更多关于在 puppeteer 中实现用户代理的信息: https://dev.to/sonyarianto/user-agent-string-difference-in-puppeteer-headless-and-headful-4aoh

编辑:在尝试上述方法之前,也许先尝试隐身 add-on: https://www.npmjs.com/package/puppeteer-extra-plugin-stealth

原因

这是由于微软对配置文件的极端保护。如果您能够以隐身模式访问 public 个人资料,我认为是某些共享 cookie 造成的,但通常情况下,由于 AuthWall(它会阻止您在这种情况下)。对我来说,一直都需要登录,即使是 non-incognito window.

数据专家 John Koala 的一些背景知识:

When Microsoft bought LinkedIn they invested billions into the purchase. They also started to act, quite soon they battled scraping. Companies like the now famous, due to it’s court battle, “HiQ Labs” use the LinkedIn data to make a huge profit.

Now LinkedIn had the problem that public scraping is not a legal offense, they failed (like all other websites) t[o] prevent well developed public scraping.

So LinkedIn added and strengthened a feature called “Authwall”, that is a very sensitive scraping detection. It allows rarely any public views from non authorized accounts making scraping without account impossible.

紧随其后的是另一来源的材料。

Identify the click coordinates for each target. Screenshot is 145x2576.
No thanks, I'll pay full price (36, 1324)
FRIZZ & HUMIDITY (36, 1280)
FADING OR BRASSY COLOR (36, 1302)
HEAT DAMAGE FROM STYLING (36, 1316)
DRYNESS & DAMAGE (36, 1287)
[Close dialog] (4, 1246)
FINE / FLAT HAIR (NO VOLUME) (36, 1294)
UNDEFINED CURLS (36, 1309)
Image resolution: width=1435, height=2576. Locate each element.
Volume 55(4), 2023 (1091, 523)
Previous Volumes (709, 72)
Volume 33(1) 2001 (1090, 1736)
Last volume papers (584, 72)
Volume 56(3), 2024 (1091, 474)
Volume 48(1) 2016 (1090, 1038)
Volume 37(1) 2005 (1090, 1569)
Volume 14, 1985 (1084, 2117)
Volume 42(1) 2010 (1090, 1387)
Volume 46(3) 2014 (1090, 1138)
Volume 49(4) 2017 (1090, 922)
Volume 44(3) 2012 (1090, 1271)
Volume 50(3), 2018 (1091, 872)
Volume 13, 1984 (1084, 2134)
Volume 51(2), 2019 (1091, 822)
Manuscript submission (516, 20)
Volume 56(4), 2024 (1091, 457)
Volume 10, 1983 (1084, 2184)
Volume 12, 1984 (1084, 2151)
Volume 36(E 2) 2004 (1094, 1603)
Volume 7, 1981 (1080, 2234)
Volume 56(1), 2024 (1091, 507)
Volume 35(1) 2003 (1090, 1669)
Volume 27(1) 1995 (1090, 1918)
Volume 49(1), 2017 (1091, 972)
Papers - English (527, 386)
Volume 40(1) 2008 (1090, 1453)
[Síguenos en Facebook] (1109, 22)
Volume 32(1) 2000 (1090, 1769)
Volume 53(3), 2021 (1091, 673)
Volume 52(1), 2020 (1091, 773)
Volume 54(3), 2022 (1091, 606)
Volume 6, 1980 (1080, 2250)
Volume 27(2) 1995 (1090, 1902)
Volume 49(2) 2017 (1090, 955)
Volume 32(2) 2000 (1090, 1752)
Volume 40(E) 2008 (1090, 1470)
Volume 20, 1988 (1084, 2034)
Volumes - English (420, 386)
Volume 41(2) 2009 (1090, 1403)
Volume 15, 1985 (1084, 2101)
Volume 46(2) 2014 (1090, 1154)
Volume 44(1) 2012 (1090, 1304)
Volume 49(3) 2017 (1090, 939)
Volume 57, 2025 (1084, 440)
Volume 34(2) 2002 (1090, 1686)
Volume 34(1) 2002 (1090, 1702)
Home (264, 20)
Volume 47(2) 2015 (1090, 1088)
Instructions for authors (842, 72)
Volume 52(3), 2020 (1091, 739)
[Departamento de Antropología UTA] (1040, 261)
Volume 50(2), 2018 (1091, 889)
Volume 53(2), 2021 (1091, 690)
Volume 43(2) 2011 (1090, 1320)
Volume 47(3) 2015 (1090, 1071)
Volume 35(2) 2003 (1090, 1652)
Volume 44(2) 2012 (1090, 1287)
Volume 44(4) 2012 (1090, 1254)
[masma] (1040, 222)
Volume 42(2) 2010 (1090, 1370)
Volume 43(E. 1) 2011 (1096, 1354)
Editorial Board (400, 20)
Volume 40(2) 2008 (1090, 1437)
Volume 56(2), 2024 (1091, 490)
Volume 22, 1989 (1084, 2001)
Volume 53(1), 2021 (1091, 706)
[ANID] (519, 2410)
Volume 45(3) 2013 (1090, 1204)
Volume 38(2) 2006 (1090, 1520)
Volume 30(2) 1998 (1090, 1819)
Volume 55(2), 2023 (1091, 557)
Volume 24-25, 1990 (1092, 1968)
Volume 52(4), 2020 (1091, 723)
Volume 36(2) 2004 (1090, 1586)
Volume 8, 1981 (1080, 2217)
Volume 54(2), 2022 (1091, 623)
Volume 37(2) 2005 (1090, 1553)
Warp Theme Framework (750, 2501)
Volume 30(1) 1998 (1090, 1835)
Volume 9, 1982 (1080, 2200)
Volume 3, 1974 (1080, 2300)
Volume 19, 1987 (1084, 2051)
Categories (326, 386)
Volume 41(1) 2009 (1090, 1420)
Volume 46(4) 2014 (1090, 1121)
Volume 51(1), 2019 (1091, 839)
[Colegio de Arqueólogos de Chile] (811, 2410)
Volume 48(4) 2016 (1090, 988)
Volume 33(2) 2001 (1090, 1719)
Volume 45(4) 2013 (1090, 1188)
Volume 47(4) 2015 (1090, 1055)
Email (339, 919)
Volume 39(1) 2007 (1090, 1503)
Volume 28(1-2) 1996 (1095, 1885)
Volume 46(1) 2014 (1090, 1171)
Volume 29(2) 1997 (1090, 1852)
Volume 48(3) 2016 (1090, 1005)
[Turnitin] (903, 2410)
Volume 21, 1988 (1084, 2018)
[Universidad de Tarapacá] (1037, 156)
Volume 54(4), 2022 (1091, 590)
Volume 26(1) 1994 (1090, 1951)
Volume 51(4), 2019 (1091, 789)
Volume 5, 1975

Scraping with accounts is a legal offense and it’s a lot more difficult as accounts need to be maintained. This is when HiQ Labs and all other scraping companies went out of business. HiQ saw millions of profit going down the sink, they battled LinkedIn at court.

The only company left scraping them is “scraping.services“, it will stay interesting what is going to happen during the next years.

来源:John Koala, Why does LinkedIn no longer allow me to see public profiles without logging in? In: quora

我确信整个 ex-puppeteer 团队现在都在 Microsoft 工作这一事实不会使欺骗 AuthWall 变得更容易(请参阅:即使 puppeteer-extra-plugin-stealth 也无法访问该页面) .


解决方案

稳定访问 LinkedIn 页面的唯一方法是使用表单登录(或使用已登录且已经具有有效会话 cookie 的 chrome 配置文件)。

更新: 由于使用现有帐户抓取自身违反了 LinkedIn user agreement:不建议这样做。我的上述解决方案仅适用于 one-time 次访问(无论如何这都不是有效的场景)。所以最后的答案是:用puppeteer访问这些配置文件是不可能的。